The island once held a "marriage fair" on a Sunday afternoon on the port jetty, where young sailors would watch girls dressed in their finest traditional costumes and aprons walking by, often summoning the courage to approach one they liked.

In 1887, royalist delegations from Vannes, Arradon, Plescop, Sarzeau, Theix, Île-aux-Moines, and Saint-Avé traveled to Jersey to meet the exiled Count of Paris.

In 1888, the newspaper Le Constitutionnel referenced a brochure by Dr. J.-J. Mauricet, who practiced medicine on the island for about fifty years. He described the Pardon of Saint-Michel, a religious festival gathering all families and clergy dignitaries, ending with meals featuring a traditional cake called fard. Many children were orphans of their fathers, but the ocean's lure remained strong for the sons, who were raised by exemplary women—mostly dressed in black due to mourning.

A prefectural decree in 1888 secularized the island's boys’ school formerly run by a religious congregation.

In 1889, Benjamin Girard noted that the population was generally prosperous; most men were sailors, and the island produced many captains for long voyages and masters for coastal shipping.

=== 20th Century ===

==== The Belle Époque ====
In 1901, Dr. Motel from Arradon requested a special fee for his visits to Île-aux-Moines due to the delays caused by water transit and limited communication means on the island.

In 1912, Charles Géniaux described the island as "wonderful with its sunken paths, poplars trembling by the meadows, and picturesque trails laid out freely by the inhabitants, who built without regard for straight lines." He called it "the island of women," as the men were often away at sea. He also praised the island's meticulous cleanliness: “Its ground is kept like the deck of a warship, and its houses freshly whitewashed."

==== World War I ====
Île-aux-Moines war memorial lists the names of 26 sailors and soldiers who died for France. A commemorative plaque inside the parish church carries these names.

==== Interwar Period ====
In 1918, islanders complained about their precarious connection with the mainland. They argued that the steamship linking Île-aux-Moines to Vannes did not carry horses or horned cattle, making it impossible for the island's 20 farms (covering 400 to 500 hectares) to trade these animals. They requested restoration of a ferry service between Pointe du Tréch and Pointe d’Arradon, formerly provided by a boatman with a sturdy, wide boat.

=== Work to be completed ===
Extract the portion of the Île-aux-Moines history text between "The island once" and "due to mourning.", inclusive. The lines that follow were taken from a separate source.

=== Data excerpts ===
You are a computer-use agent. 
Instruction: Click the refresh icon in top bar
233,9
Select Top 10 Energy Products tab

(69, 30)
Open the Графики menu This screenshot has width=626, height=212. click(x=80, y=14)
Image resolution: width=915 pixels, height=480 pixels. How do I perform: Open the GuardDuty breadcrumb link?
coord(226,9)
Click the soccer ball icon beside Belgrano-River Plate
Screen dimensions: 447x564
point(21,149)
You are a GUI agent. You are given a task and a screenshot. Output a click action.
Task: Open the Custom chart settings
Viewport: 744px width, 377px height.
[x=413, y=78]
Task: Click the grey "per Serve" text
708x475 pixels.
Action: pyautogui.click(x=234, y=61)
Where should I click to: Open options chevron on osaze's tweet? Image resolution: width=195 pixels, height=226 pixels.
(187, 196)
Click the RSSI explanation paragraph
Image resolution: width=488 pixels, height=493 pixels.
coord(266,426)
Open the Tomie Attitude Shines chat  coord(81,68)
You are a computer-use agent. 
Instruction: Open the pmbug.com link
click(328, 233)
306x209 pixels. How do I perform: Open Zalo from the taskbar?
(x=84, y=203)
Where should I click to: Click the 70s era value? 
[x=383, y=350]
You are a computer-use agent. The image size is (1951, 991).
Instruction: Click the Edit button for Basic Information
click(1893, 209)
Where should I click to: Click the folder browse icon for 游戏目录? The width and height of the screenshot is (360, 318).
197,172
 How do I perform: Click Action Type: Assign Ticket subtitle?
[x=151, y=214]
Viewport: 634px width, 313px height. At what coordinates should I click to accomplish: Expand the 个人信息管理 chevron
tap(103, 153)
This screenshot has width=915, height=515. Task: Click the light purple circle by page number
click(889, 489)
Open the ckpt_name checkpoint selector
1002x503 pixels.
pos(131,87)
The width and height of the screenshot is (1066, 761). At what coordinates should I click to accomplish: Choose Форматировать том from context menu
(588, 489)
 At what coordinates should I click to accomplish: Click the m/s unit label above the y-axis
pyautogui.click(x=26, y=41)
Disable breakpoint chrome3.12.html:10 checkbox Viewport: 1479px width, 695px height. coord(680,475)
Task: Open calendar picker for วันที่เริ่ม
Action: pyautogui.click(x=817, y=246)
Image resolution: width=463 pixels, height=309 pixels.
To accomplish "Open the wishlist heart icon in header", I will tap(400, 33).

=== Response area ===
The island once held a "marriage fair" on a Sunday afternoon on the port jetty, where young sailors would watch girls dressed in their finest traditional costumes and aprons walking by, often summoning the courage to approach one they liked.

In 1887, royalist delegations from Vannes, Arradon, Plescop, Sarzeau, Theix, Île-aux-Moines, and Saint-Avé traveled to Jersey to meet the exiled Count of Paris.

In 1888, the newspaper Le Constitutionnel referenced a brochure by Dr. J.-J. Mauricet, who practiced medicine on the island for about fifty years. He described the Pardon of Saint-Michel, a religious festival gathering all families and clergy dignitaries, ending with meals featuring a traditional cake called fard. Many children were orphans of their fathers, but the ocean's lure remained strong for the sons, who were raised by exemplary women—mostly dressed in black due to mourning.